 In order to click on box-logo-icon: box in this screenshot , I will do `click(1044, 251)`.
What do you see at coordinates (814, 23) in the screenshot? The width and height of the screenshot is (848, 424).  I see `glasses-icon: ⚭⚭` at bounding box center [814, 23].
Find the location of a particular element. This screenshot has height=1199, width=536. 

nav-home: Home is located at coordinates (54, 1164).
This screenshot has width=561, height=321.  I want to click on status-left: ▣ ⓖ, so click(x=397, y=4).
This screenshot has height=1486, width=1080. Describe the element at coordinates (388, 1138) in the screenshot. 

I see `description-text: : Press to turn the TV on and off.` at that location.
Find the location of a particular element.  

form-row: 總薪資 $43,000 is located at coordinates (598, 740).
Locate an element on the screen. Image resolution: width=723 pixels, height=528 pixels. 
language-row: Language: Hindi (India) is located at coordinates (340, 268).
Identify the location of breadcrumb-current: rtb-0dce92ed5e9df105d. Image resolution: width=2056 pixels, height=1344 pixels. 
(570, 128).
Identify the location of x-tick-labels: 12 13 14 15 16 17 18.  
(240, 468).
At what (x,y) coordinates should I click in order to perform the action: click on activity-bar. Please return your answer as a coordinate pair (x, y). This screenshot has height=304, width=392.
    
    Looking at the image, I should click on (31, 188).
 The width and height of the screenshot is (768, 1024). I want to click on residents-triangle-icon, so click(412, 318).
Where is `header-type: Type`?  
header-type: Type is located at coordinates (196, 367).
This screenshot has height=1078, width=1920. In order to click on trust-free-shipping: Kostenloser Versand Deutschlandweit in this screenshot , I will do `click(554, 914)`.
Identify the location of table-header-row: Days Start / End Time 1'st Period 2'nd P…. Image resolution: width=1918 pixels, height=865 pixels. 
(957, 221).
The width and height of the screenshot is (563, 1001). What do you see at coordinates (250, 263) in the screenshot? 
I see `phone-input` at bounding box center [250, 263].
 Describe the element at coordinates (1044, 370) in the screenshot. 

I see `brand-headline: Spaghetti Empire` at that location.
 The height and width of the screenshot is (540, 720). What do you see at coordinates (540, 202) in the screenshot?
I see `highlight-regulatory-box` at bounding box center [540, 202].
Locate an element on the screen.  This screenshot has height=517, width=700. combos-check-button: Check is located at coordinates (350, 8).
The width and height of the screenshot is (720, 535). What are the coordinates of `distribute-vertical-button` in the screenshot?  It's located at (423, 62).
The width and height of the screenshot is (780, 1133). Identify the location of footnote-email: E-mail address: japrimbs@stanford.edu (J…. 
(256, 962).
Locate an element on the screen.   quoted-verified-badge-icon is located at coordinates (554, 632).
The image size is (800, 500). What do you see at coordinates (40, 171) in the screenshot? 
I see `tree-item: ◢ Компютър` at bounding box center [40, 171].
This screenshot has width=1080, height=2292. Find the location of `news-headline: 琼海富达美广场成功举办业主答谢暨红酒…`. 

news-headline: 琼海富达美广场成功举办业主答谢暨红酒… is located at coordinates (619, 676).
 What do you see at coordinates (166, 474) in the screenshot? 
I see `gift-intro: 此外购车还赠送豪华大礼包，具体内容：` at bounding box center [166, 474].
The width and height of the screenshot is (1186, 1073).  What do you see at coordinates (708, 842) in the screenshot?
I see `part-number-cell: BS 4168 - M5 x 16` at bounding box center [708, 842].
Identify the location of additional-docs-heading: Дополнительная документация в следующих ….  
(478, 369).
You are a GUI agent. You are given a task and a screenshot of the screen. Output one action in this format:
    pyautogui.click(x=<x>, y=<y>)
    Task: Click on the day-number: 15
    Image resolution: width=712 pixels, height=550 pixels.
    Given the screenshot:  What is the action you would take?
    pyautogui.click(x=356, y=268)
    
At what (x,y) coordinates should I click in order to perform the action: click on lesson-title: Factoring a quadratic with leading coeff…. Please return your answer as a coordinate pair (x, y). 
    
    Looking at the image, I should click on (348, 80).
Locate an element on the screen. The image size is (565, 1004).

- [Assignment]:
Lay out as a JSON list of strings the lines of the items from the line containing "The width and height of the screenshot is (563, 1001)." through the line containing "center [40, 171].", with one string for each line and blank lines omitted.

- [Exercise solution]:
[
  "The width and height of the screenshot is (563, 1001). What do you see at coordinates (250, 263) in the screenshot? ",
  "I see `phone-input` at bounding box center [250, 263].",
  " Describe the element at coordinates (1044, 370) in the screenshot. ",
  "I see `brand-headline: Spaghetti Empire` at that location.",
  " The height and width of the screenshot is (540, 720). What do you see at coordinates (540, 202) in the screenshot?",
  "I see `highlight-regulatory-box` at bounding box center [540, 202].",
  "Locate an element on the screen.  This screenshot has height=517, width=700. combos-check-button: Check is located at coordinates (350, 8).",
  "The width and height of the screenshot is (720, 535). What are the coordinates of `distribute-vertical-button` in the screenshot?  It's located at (423, 62).",
  "The width and height of the screenshot is (780, 1133). Identify the location of footnote-email: E-mail address: japrimbs@stanford.edu (J…. ",
  "(256, 962).",
  "Locate an element on the screen.   quoted-verified-badge-icon is located at coordinates (554, 632).",
  "The image size is (800, 500). What do you see at coordinates (40, 171) in the screenshot? ",
  "I see `tree-item: ◢ Компютър` at bounding box center [40, 171]."
]